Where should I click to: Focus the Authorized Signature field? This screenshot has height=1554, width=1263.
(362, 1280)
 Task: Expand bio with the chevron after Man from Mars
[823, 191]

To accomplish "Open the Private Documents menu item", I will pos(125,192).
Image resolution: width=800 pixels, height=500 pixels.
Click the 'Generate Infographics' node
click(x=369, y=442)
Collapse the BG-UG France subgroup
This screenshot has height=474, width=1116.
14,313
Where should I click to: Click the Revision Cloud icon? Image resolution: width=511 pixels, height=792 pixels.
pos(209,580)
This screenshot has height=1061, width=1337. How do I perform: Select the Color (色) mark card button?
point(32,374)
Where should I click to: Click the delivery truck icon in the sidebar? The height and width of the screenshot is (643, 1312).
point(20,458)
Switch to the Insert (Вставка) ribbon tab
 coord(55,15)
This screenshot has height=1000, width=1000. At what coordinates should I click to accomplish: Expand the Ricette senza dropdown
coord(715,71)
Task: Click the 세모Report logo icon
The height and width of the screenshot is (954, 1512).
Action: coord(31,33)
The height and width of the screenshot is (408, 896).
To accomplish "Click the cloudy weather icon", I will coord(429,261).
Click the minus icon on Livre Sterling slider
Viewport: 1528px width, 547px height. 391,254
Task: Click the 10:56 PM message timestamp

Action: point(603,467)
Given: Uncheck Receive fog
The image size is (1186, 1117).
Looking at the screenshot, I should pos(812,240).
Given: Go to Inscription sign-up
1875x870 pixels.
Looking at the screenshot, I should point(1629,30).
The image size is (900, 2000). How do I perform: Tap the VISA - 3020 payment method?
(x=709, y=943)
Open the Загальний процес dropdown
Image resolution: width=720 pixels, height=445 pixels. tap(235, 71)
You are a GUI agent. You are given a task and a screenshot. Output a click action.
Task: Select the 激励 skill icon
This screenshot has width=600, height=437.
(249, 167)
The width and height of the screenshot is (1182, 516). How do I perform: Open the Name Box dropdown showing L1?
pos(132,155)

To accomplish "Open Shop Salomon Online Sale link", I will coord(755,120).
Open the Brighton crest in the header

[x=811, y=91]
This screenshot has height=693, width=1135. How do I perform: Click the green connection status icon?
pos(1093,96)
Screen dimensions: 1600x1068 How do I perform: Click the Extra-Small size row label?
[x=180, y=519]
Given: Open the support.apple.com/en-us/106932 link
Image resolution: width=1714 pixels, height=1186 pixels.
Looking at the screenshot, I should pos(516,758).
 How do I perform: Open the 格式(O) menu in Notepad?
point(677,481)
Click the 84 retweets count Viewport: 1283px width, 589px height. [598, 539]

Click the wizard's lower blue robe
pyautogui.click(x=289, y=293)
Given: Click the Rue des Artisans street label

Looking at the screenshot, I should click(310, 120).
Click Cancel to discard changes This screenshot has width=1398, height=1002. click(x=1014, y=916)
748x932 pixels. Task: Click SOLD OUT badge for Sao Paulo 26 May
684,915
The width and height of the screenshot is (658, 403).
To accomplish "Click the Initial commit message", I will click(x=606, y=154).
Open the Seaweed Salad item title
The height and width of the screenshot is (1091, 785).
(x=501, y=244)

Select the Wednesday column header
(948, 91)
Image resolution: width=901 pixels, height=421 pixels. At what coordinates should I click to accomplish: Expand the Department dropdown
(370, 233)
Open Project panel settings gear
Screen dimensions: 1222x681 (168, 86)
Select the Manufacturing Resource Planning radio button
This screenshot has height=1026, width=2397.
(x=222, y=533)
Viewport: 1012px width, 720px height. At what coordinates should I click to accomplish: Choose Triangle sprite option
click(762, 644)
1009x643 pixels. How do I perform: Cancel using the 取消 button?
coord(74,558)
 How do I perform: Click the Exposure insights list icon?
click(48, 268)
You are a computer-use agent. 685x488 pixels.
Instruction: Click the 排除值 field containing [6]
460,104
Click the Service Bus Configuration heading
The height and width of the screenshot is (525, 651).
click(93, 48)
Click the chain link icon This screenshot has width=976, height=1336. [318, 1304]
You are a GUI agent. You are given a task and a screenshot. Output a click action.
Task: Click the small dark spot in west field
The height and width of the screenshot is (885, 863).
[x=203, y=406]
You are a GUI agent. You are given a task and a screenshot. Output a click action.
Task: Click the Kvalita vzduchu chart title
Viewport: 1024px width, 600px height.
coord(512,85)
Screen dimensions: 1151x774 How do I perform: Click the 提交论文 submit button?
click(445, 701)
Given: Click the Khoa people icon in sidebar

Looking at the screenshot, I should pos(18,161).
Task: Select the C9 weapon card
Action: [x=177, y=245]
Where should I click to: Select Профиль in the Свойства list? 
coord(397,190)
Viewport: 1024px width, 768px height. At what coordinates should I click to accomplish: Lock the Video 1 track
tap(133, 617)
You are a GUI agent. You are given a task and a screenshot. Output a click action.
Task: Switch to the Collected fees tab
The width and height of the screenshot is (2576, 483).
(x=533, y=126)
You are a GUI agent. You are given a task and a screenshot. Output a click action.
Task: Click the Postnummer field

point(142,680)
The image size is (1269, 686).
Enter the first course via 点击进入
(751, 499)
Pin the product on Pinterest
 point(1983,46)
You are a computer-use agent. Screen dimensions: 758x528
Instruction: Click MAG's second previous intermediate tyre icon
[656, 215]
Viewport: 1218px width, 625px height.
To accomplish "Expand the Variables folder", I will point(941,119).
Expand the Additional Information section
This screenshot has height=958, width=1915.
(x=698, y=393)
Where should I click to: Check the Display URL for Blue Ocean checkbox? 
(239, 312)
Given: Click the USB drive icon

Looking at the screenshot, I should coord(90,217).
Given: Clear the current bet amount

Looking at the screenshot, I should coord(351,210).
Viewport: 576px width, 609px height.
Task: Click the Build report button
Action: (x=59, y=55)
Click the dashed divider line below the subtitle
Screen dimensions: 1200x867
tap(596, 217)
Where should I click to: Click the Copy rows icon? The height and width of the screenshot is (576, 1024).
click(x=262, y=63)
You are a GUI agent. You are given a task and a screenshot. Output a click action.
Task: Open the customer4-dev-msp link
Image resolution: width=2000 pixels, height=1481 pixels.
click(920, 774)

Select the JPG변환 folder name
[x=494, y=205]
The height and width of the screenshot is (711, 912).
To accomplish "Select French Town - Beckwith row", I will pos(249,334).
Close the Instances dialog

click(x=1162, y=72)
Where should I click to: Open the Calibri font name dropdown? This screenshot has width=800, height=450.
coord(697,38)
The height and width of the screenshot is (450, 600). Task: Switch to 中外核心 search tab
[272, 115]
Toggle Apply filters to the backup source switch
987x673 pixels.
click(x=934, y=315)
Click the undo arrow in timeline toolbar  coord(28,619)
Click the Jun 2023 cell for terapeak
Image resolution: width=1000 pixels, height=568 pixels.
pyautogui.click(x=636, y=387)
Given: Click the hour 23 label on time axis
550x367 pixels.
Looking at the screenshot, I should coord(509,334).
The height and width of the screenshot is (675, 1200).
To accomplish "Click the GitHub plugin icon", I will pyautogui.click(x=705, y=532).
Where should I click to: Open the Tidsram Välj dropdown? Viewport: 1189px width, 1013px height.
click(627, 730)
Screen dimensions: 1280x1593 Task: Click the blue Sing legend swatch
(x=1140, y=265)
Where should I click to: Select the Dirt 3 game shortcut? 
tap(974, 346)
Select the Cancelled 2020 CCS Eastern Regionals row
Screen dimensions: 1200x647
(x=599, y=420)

==========

Look through the entries above and find each line where the word "computer" occurs; copy those lines.

You are a computer-use agent. 685x488 pixels.
You are a computer-use agent. Screen dimensions: 758x528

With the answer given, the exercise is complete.